Day 187

Reading: Ezekiel 5-8, Psalm 32

Well, this is a cheery set of prophecies. He who is far off shall die of pestilence, and he who is near shall fall by the sword, and he who is left and is preserved shall die of famine... Though they cry in my ears with a loud voice, I will not hear them... Ezekiel contains some of the most merciless predictions of doom for the people of God in the Bible. I think, on the whole, this is the worst book in the Bible in terms of the wrath of God on his own people. Of course, God’s wrath is never without a reason, and as it was in Isaiah and Jeremiah, we have little bits of hope woven into even the worst destruction that God will bring about.

Our reading opens today with a haircut. Ezekiel, who has been laying on his sides attacking a brick for the last 430 days, is told to get up and cut his hair. With a sword. Then he is to divide it carefully in thirds. One third he is to take and set fire to it. Another he is to attack with his hair-cutting sword. The last third he is to throw up in the air to be scattered by the wind. Finally he is to tie up a few strands and stick them in his robe.

Okay, imagine the scene here. Bearing in mind that this is how ancient prophets did their work- through a kind of street theater- this is still pretty extreme. Were we to see someone doing anything like this, even close to like this, today we would have serious concerns about their mental state. As I argued yesterday, I’m not sure that is the wrong take. Ezekiel is in a place and time where he might have been a little mad. That does not mean God wasn’t speaking through him. In this case, he is using his own hair as a picture of what is going to happen to the people in Jerusalem. They will burn, be killed by the sword, or be scattered around the world. A vanishingly small number will be recovered. Ezekiel is the God figure in this little story. He will preserve a few strands, not because they do not deserve the punishment everyone else got, but because God will be faithful to his promises to Abraham, Moses, and David.

Next Ezekiel is to shout at the mountains. This classic crazy old man motif may have gotten it’s beginning here. The point here is that the worship of Canaanite deities in the mountains of both the northern and southern kingdoms will be brought to a violent conclusion. God’s judgment on those practices, long delayed by the Israelite’s disobedience to God’s command way back in Deuteronomy and Joshua, will finally happen. The altars in the mountains will be destroyed. Then the cities will be destroyed. Then to the people will be destroyed. But not entirely. Even among the most disobedient of the far flung people of God, he will preserve some of the them, who will turn, believe, and obey. I have not said in vain that I would do this evil to them. God’s purpose in judgment is correction, and it will succeed.

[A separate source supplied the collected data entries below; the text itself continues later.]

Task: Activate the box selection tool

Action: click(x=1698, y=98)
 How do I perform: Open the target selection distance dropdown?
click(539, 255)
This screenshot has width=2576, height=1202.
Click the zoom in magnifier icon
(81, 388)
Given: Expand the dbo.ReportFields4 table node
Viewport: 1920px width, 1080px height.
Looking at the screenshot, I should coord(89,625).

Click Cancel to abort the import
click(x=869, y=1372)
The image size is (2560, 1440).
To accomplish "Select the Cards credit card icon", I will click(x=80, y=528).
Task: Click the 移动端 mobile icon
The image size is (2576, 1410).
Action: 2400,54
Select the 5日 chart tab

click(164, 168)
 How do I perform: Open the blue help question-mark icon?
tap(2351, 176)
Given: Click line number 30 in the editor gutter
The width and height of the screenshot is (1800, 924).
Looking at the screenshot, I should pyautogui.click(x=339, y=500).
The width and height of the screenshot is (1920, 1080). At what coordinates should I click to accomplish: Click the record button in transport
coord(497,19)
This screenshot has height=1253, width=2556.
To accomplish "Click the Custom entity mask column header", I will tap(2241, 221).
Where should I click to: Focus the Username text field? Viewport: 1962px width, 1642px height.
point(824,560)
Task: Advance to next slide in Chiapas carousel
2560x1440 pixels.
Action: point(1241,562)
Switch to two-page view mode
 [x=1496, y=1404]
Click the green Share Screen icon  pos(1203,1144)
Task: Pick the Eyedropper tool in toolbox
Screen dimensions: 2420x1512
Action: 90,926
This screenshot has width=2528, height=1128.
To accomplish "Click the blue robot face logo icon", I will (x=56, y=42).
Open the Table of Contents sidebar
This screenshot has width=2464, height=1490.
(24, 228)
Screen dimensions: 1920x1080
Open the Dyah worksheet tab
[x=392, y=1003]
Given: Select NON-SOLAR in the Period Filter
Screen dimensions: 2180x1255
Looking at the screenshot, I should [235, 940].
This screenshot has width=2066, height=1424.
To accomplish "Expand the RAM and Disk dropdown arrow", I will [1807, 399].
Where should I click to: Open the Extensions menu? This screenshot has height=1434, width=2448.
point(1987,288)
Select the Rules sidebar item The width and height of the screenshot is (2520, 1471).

Lest Ezekiel of his audience get any ideas about the “proper” worship of the God of Israel being their safety net against God’s wrath, they are given a rather dramatic vision of how the Temple worship has degenerated. Ezekiel is in his house with the elders of the people, another sign that they still respect him, when God shows up and drags him out into a vision. The description of the messenger that takes Ezekiel on this depression trip is similar to that of the person on the throne in his call. He shows Ezekiel idol worship in the Temple gates. Then he brings him into the courts and shows him through a hole in the walls of the Temple how there is secret idolatry going on even by the priests in the inner courts and rooms of the Temple. Then he shows him the public worship of the sun by the people outside the gates. There is no exception, everyone has abandoned the correct worship of the creator God.

This is all leading up to something dramatic. There are little clues in the text about it, and God is showcasing his justification for an even worse judgment, in the Israelite mind, than death. Tomorrow this will reach it’s natural conclusion in a way that would be quite surprising to the exiles in Babylon.